Emergency Lesson Plan Folder

Teacher's Guide to Creating an Emergency Lesson Plan Folder

A good teacher will always be prepared for anything that may come up. That is why having an emergency lesson plan folder is a good idea. The folder is suited for a substitute that has to take over your class in the case of an emergency that calls you out of the classroom. The key to having an emergency lesson plan folder is that the information will be relevant to your curriculum, but does not necessarily have to be related to the lessons you are currently teaching.

Some schools require emergency lesson plan folders to be kept in the main office, while other schools do not have regulations regarding this type of information. Be sure you check with your school administration to know what is the case for your particular school. Prepare your emergency lesson plan folder early in the year, and you won't be caught off-guard if or when an emergency should happen to you.

Here are some ideas of things that you should include in your emergency lesson plan folder. Make sure you make enough copies for your entire class ahead of time, so the substitute will not run out of materials. They will not be able to leave the classroom, so think ahead while you are creating the folder.

Reading Time

  • Include in your folder a list of books that the students can read independently during your absence. Prepare small quizzes for the books that the students can answer after reading.

  • Include short stories or copies of current event articles in the folder, along with exercises pertaining to the information for the students to complete.

Math Time

  • Kids like activities where they can use their calculator. Leave a worksheet that lets them solve problems using a calculator. If your students are not required to have a calculator, consider leaving word problems that are fun and contain riddles.

  • This is a great time to break out those review sheets and puzzles that review the skills you are working on.

Language Arts Time

  • Include games for kids to play, such as "Mad Libs" or something similar. This will let them practice their use of adjectives, adverbs, nouns, pronouns, etc. while they are having fun.

  • You might also consider letting them write their own story about something they enjoy as a hobby. Use this exercise to help them learn punctuation, capitalization, and wordage skills.

Social Studies Time

  • Mapping activities are usually something that most students are interested in completing. Consider leaving some type of mapping activity in your folder.

  • In the same vein, let students make a map of their neighborhood and track the route that they would take to get to their school.

Science Time

  • Write an outline where students can fill in an invention that they would like to create. Have places for them to put the materials they would need, steps for completing the invention, and how they would advertise it.

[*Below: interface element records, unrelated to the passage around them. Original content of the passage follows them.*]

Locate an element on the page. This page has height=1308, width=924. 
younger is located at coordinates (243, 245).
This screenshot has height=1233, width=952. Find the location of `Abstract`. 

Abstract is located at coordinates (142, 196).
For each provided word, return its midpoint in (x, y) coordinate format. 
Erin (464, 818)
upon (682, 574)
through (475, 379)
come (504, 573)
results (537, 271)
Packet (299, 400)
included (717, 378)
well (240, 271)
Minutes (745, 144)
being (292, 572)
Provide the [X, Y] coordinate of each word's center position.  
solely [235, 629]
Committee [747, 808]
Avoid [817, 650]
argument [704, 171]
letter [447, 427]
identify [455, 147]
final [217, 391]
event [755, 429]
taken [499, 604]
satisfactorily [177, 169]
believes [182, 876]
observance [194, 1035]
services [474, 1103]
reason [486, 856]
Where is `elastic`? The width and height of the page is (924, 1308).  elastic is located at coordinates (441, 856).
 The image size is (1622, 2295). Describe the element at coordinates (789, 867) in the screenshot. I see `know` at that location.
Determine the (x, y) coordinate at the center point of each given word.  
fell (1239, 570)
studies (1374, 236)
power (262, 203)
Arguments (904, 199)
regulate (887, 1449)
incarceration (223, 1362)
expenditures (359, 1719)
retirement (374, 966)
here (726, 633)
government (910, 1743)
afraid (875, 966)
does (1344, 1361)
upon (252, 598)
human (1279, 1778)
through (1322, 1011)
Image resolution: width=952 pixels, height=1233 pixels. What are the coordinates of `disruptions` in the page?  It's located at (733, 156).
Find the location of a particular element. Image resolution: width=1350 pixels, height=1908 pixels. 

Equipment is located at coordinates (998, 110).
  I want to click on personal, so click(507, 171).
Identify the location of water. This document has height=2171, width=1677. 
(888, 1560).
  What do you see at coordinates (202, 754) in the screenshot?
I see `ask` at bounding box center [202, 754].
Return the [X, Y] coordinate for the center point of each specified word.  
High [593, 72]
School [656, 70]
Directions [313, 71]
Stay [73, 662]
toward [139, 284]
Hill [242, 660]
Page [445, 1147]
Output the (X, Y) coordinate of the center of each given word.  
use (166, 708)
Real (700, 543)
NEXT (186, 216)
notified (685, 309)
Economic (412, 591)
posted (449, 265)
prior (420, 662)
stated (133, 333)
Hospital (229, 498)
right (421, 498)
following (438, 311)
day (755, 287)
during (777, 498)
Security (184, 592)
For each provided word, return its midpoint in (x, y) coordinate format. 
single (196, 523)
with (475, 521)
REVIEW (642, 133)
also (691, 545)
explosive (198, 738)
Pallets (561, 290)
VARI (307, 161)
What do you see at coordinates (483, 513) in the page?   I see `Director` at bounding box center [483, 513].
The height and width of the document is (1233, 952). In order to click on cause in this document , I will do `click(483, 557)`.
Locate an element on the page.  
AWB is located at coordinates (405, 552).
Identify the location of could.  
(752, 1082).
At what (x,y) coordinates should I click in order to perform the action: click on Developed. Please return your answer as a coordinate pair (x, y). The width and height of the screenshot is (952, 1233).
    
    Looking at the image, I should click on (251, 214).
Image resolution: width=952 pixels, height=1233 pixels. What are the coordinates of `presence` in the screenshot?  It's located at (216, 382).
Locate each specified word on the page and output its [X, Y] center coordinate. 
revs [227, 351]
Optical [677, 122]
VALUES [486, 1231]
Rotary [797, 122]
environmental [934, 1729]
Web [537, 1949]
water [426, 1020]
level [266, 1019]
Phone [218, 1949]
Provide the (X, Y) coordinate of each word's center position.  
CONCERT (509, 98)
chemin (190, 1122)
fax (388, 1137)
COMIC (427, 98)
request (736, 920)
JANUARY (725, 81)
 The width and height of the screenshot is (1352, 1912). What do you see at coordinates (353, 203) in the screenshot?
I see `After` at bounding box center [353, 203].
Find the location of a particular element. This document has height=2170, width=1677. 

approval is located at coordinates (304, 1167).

  • Have the students read a science article from a magazine or newspaper. Give them questions to answer about the article. They can pinpoint the science method used in the article, and create plans for a laboratory activity that has to do with the article.

Miscellaneous Worksheets

  • Have questions from a textbook that cover material you would not normally cover during the year.

  • Include word searches, mazes, and other puzzle worksheets that pertain to your lessons.

  • Have essay outline worksheets for kids to write on a subject that they have learned about and enjoyed.

Be sure to clearly mark your Emergency Lesson Plan folder so that anyone coming in to take over your class will know where to find it. Since this substitute will not be prepared with any materials of their own, the more you can provide to help keep the students busy, the better it will be for all. And above all, included educational lessons and materials in your folder will be a benefit as well.